There was a ringing in my right ear that was constant. It threw me off. I sing a line in the studio and play it back like “Why am I out of pitch?” It was way out… I went on in denial for a while but then I sang the anthem at the Dodger game…
They say the truth will set your ass free. Well, it terrified me.
Something was definitely wrong. I came in out of pitch. When I covered my right ear, it fixed the problem. It was time to see the doctor. This had been going on for over 6 months with no relief. It’s easy to panic in a situation like this but I took the opposite route. I didn’t wanna deal with it so I just stopped singing.
I figured it would leave at some point and when it did, I’d get back to it. Let it take its course. I did “Rose” with Femi last year this time. Took me forever to record that song. Then I went into a period of trying to find a new way. People lose limbs, sight, hearing, and the like all the time and they make a way. People make a way. So if making music is all of a sudden gonna be something difficult for me, how am I going to adapt?
Then I heard a pop…
It was like landing from a long-haul flight. Do you know what happens to your ears? That’s what it felt like. All of a sudden it was clear again. I think I was gonna cry. I was so busy thanking God that I forgot to. The best way to show my gratitude was to hit the lab immediately. Here was my mindset… Life is too short. Here today and gone tomorrow. Too many people have died over the last year and I’m just happy to still be here.

........

Directions for this task:
In the account about the ringing ear, how long had the problem been going on before it was time to see the doctor? The material has no connection to the account.

Information provided:
........

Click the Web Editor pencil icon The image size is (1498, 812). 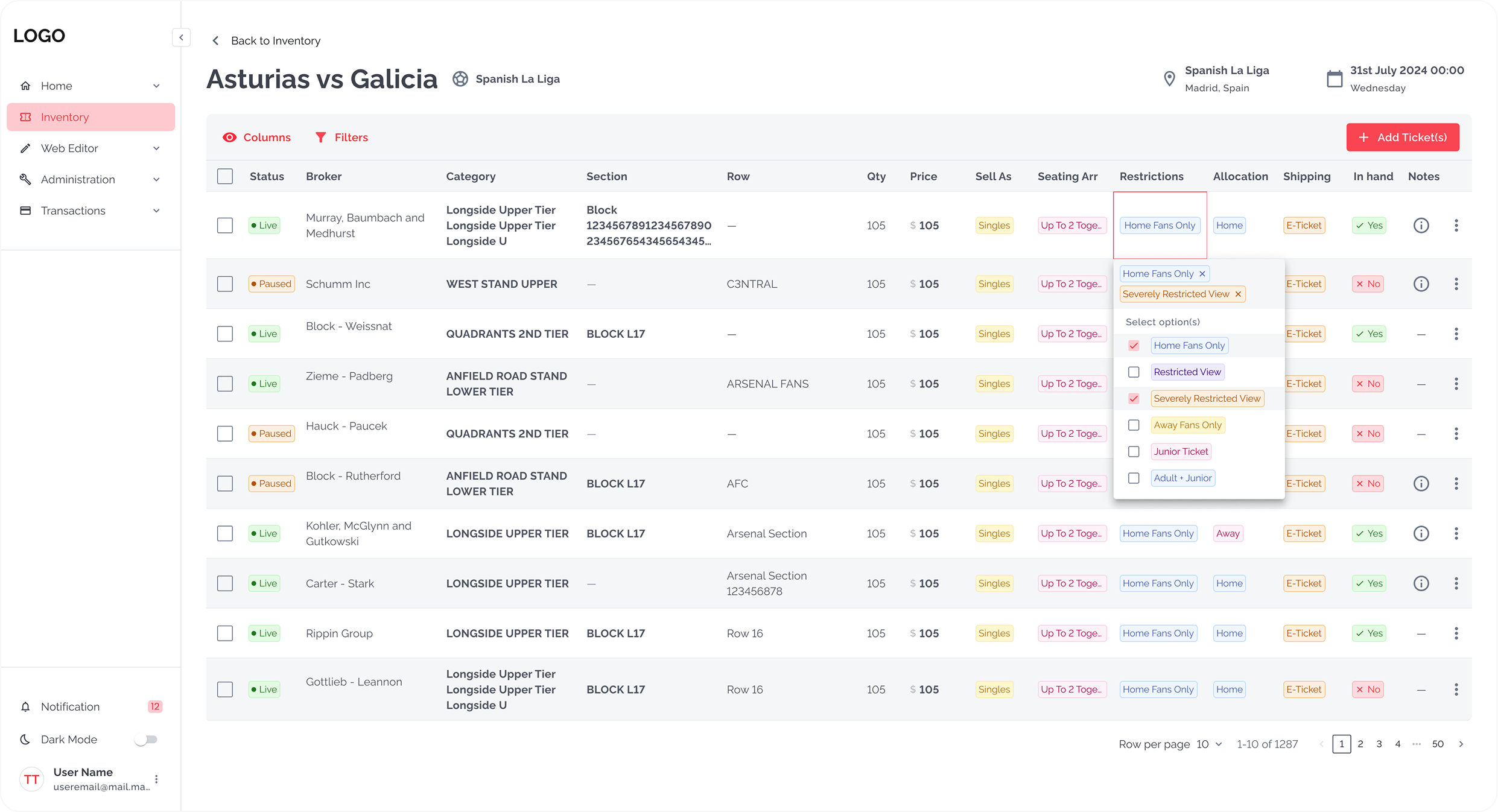(x=25, y=148)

........

Expected answer:
Over 6 months.